Task objective: Using the data that follows, return exactly the lines from the one that contains "For every named target in this 248×2576" through the one that contains "Tweets by mallaranimun (71, 1248)", ends included.

Input material:
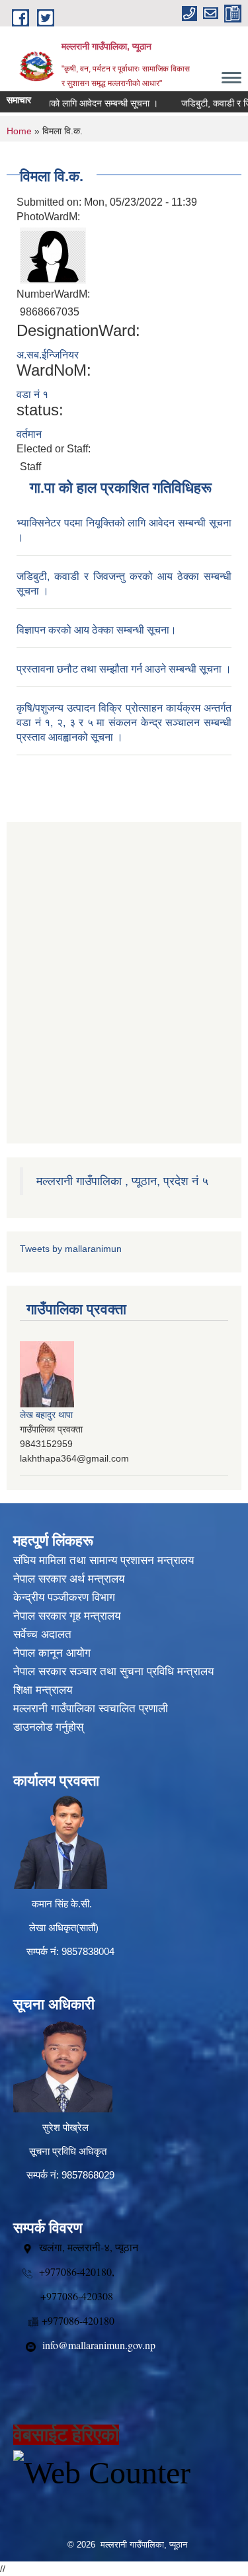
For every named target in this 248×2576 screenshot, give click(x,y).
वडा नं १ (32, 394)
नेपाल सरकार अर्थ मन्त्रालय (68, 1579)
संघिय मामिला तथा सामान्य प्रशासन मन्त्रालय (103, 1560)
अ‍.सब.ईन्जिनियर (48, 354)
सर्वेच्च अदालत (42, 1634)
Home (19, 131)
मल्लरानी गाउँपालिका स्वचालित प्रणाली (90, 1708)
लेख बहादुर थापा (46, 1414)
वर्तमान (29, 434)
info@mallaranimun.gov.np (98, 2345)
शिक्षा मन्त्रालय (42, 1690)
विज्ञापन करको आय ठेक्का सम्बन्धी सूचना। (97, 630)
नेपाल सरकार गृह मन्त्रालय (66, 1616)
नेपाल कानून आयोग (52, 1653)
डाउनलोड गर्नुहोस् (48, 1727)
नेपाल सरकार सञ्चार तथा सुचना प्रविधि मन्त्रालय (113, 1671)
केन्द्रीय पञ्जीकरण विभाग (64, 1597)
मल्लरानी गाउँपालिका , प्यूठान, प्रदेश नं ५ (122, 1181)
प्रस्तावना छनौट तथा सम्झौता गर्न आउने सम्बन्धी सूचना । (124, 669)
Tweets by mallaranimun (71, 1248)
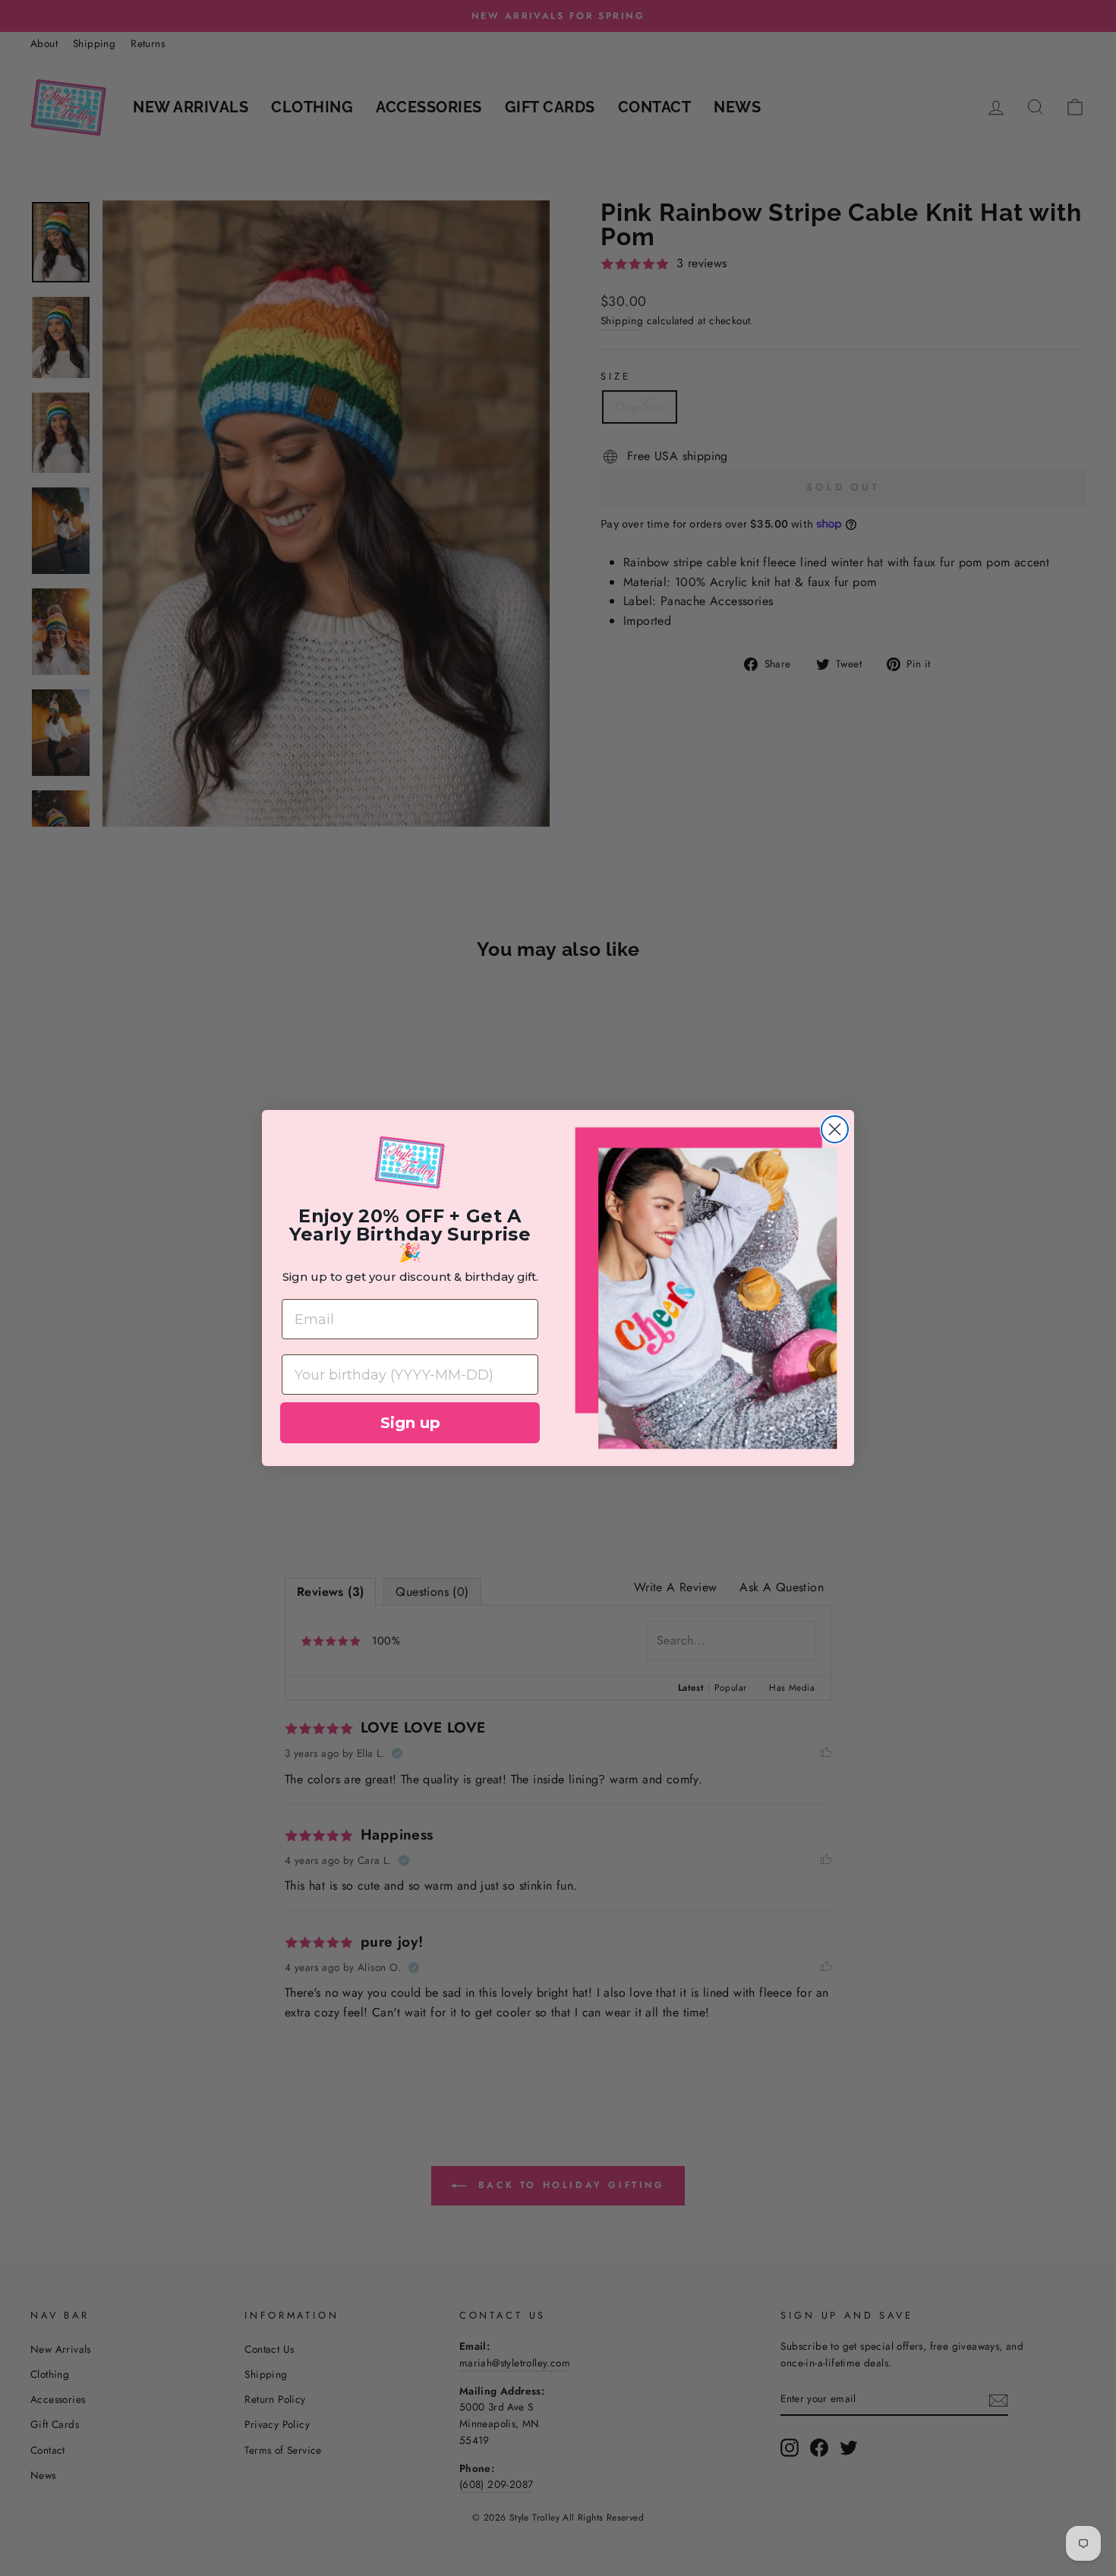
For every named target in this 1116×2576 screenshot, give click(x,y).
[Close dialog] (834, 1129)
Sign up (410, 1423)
---
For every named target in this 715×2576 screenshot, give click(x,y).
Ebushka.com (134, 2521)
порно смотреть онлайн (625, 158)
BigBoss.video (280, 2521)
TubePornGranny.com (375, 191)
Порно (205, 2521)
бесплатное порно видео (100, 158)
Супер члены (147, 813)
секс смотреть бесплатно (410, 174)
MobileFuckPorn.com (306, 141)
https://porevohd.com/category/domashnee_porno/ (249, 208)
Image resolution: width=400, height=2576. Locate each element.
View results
* * *
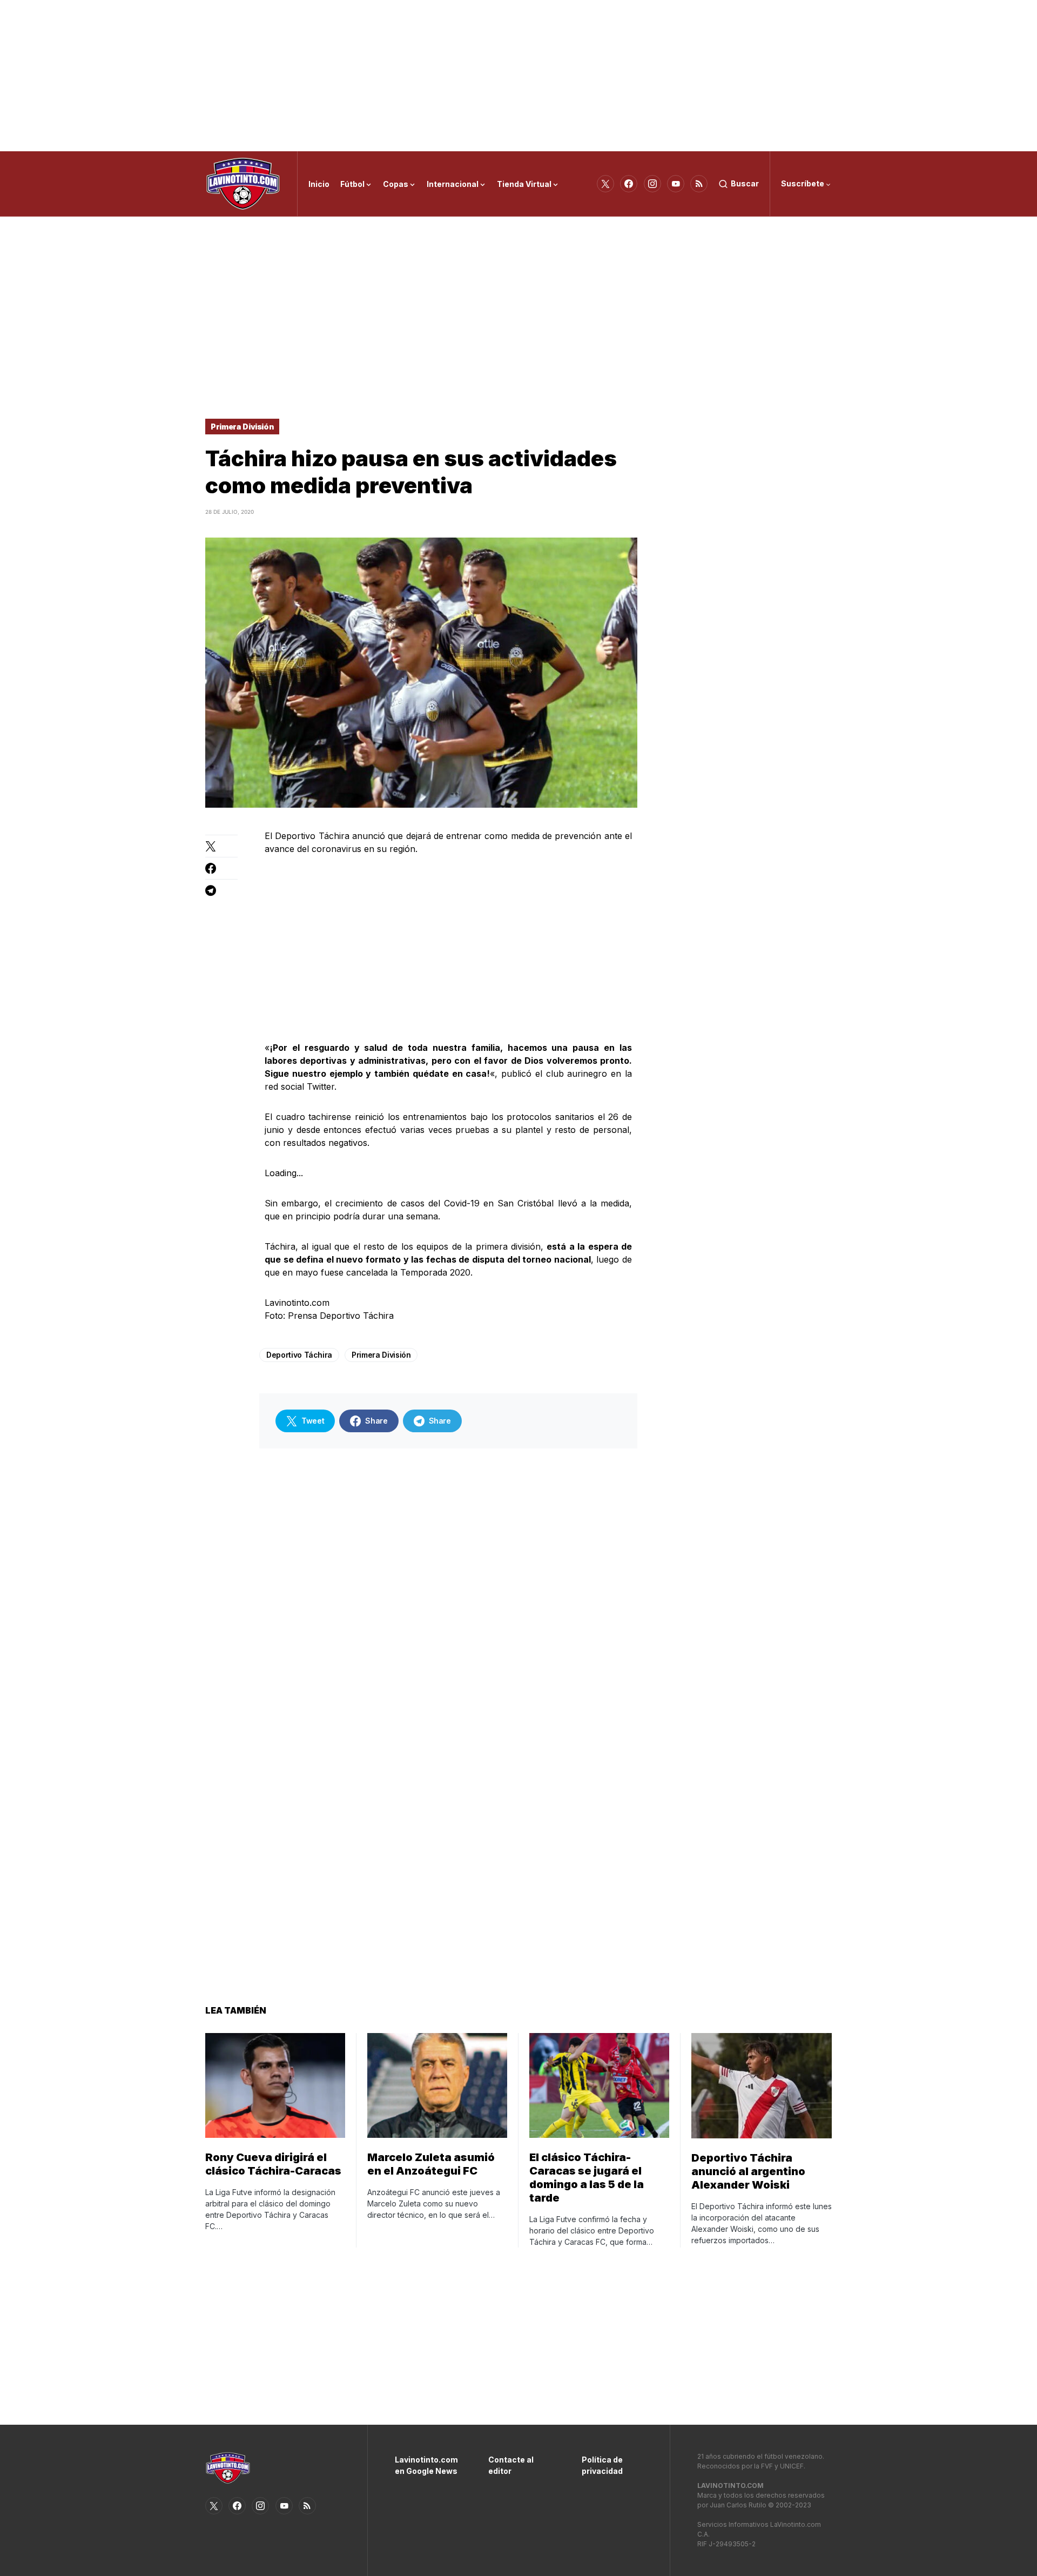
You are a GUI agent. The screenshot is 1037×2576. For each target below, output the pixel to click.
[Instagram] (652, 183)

Written solution:
For every named target in this 248×2576 screenshot, give click(x,y).
वडा नं १ (32, 394)
नेपाल सरकार अर्थ मन्त्रालय (68, 1579)
संघिय मामिला तथा सामान्य प्रशासन मन्त्रालय (103, 1560)
अ‍.सब.ईन्जिनियर (48, 354)
सर्वेच्च अदालत (42, 1634)
Home (19, 131)
मल्लरानी गाउँपालिका स्वचालित प्रणाली (90, 1708)
लेख बहादुर थापा (46, 1414)
वर्तमान (29, 434)
info@mallaranimun.gov.np (98, 2345)
शिक्षा मन्त्रालय (42, 1690)
विज्ञापन करको आय ठेक्का सम्बन्धी सूचना। (97, 630)
नेपाल सरकार गृह मन्त्रालय (66, 1616)
नेपाल कानून आयोग (52, 1653)
डाउनलोड गर्नुहोस् (48, 1727)
नेपाल सरकार सञ्चार तथा सुचना प्रविधि मन्त्रालय (113, 1671)
केन्द्रीय पञ्जीकरण विभाग (64, 1597)
मल्लरानी गाउँपालिका , प्यूठान, प्रदेश नं ५ (122, 1181)
प्रस्तावना छनौट तथा सम्झौता गर्न आउने सम्बन्धी सूचना । (124, 669)
Tweets by mallaranimun (71, 1248)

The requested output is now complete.